Linux offers you a lot of choice from selecting default apps to icon packs and themes to several ways of installing apps and even a choice amongst package installers. You’re basically spoilt for choice with Linux and that holds true even when it comes to the desktop. You can pick between several modern-looking stylish desktop environments or just install a desktop environment that just works with minimal resources. That can be especially helpful if you have an older computer. So if you do, there are some lightweight desktop environments for Linux that you can try out.
This is a choice you do not get on any other OS. You have to live with what the company behind it decides and if your hardware cannot handle the changed well, you have to live with a slower computer. With Linux, you can simply install a DE that works best on your old hardware. There are of course sacrifices to be made in terms of looks, but at least it will still work. Sometimes though, you don’t even need to sacrifice.
When we talk about lightweight desktop environments for Linux, we have to mention LXDE. It doesn’t exactly look very fancy out of the box but it is probably the most lightweight desktop environment you can get. Lightweight does not mean a lack of features though. It is quite customizable and you can add many panels and even create a dock out of one of them like you can on KDE Plasma. Don’t expect KDE Plasma like animations or fancy transparency and blur, however.

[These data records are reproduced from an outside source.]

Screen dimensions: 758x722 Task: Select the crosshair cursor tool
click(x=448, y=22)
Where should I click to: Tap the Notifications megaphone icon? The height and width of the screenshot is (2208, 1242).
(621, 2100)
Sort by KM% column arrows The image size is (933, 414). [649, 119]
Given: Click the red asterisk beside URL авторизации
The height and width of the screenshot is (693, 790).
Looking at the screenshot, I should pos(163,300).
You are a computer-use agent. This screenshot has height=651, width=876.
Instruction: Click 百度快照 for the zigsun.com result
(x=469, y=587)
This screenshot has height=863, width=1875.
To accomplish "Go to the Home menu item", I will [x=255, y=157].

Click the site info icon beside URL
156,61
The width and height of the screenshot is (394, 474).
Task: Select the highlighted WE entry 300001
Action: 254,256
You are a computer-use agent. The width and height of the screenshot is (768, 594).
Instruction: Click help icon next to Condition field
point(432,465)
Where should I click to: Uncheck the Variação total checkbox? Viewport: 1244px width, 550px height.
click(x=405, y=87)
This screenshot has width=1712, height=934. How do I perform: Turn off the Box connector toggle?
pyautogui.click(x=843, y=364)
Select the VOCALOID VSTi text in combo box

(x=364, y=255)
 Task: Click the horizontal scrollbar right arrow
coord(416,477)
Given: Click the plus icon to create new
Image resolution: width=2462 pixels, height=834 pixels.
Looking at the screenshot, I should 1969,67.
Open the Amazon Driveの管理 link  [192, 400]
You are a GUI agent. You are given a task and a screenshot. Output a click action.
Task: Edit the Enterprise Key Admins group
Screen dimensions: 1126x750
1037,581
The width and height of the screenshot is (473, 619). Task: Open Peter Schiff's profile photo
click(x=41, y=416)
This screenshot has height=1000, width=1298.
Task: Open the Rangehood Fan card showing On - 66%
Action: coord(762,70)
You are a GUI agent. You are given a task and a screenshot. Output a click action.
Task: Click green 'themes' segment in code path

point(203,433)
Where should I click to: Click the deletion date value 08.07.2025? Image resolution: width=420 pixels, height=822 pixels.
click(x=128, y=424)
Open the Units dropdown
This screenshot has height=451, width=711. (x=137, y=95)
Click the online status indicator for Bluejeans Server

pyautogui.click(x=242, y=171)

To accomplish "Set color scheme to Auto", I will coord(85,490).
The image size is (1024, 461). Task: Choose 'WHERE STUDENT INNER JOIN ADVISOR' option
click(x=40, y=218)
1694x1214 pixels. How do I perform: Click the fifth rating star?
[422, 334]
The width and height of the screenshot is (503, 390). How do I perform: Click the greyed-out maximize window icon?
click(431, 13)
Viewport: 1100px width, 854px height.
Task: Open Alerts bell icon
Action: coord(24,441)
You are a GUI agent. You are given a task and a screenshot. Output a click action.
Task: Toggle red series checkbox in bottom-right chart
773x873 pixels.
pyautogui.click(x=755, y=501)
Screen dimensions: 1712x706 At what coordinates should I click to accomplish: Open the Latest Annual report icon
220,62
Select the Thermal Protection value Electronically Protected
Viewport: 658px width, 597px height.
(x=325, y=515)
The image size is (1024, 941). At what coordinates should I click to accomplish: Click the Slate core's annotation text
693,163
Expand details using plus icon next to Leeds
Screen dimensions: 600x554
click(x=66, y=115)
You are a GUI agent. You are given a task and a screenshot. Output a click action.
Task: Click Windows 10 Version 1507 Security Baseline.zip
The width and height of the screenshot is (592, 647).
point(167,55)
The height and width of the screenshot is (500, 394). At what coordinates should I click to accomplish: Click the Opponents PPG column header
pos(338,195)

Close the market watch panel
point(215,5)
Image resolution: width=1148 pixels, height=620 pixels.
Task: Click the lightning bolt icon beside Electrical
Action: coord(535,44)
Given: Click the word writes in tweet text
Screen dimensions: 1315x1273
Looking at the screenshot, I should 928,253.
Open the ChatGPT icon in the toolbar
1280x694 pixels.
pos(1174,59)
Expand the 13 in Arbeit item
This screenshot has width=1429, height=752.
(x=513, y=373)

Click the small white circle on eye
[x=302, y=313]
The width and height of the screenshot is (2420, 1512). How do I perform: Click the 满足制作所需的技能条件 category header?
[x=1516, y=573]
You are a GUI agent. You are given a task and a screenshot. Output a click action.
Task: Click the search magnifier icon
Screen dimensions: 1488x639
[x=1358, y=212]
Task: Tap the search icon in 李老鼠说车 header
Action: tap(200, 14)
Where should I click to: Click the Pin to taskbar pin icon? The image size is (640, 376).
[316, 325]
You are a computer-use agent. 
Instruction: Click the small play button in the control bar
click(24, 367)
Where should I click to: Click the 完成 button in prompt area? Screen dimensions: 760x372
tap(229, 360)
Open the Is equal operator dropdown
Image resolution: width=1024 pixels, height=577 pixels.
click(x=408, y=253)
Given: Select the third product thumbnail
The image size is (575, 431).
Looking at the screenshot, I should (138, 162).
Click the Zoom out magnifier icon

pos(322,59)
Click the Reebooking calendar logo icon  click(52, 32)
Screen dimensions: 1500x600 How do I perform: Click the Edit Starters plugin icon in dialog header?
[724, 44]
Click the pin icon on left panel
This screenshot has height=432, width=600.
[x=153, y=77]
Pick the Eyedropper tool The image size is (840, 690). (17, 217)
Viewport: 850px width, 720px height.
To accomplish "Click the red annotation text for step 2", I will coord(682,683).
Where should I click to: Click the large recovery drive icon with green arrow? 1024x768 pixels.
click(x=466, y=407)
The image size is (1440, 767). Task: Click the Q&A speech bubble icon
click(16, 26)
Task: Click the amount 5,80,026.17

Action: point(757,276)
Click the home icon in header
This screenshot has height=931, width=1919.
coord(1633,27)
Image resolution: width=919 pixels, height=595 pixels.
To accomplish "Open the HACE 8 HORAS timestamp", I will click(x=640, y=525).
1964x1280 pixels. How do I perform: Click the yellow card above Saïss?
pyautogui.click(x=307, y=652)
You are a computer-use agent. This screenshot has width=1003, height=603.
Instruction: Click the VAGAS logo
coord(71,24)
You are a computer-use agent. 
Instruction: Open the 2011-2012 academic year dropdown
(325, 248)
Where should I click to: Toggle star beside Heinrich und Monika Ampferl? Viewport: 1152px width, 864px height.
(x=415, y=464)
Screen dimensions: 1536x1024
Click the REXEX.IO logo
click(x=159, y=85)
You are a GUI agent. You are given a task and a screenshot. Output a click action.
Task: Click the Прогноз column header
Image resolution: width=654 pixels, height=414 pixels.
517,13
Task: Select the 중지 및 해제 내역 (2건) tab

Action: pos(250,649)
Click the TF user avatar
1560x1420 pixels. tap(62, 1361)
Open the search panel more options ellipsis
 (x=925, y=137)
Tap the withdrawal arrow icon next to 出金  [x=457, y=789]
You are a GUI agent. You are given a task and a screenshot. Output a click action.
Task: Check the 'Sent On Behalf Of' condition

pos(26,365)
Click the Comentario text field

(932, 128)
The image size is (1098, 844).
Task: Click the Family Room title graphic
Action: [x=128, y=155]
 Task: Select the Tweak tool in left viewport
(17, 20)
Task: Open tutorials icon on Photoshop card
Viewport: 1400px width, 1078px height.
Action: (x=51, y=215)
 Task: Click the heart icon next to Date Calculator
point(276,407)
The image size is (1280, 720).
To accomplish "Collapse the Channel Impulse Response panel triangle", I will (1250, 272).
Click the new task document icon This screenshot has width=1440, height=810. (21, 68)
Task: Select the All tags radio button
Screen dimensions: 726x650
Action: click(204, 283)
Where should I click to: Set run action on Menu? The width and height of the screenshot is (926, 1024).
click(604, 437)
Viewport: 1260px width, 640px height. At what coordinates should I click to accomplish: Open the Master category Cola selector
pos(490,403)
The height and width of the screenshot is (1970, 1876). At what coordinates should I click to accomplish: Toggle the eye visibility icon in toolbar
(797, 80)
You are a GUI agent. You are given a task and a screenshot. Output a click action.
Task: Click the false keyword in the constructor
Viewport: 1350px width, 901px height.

This is a very basic desktop and uses about 85MB of RAM. It looks old, but it supports themes which can help. The number of pre-installed apps is quite less. This s usually a good thing but you don’t even get default apps for some of the most basic things like opening a PDF. You can always install third-party apps. The apps that you get are also not as great as default apps on other DEs.
This is best for older hardware that’s getting slow, but if your hardware isn’t on the verge of death, you should try on the ones mentioned below.
Don’t miss: How to Install Unity Desktop on Ubuntu 18.04
One of the lightweight desktop environments for Linux which is good enough to run on older computers as well as modern ones. This one does that while also looking better than LXDE and you can tell it is not trying to be the most lightweight desktop environment. It is highly customizable and everything that you don’t like, you can change. As you can see above it can also be themed in any number of ways. You can make it look the way you want. Like LXDE, it also lets you create and remove panels other than the one you get by default.
You can select from a number of widgets to add to the panels very much like KDE. It ships with some of the better light-weight applications such as Midori which is a nice light-weight browser app. All that does result in a slightly higher memory usage in comparison to LXDE. The DE uses around 100MB of RAM.
If you’re not someone who wants to spend an hour or more theming their desktop, you’ll probably want to skip this too. It may look better compared to LXDE but it still looks old compared to the other desktops like GNOME, or KDE, or even MATE which is also an excellent choice.
The last but perhaps the best on our list of lightweight desktop environments for Linux, MATE, is a fork of the GNOME 2 project that many old GNOME users still love. It’s a popular alternative to GNOME 3 and Cinnamon. Unlike most DEs, MATE features two panels instead of one which is how it was on GNOME 2. Besides being highly customizable MATE takes up about 125MB of RAM and is perfect for use on older machines. It looks modern, it has more default apps than XFCE and LXDE and it does not bring any sacrifices that you would expect from a light-weight desktop.
This is a perfect balance, according to me at least, between form and functionality. It is popular enough among users that it is the default DE for a number of Linux distros such as Linux Mint, Sabayon Linux, Fedora, etc.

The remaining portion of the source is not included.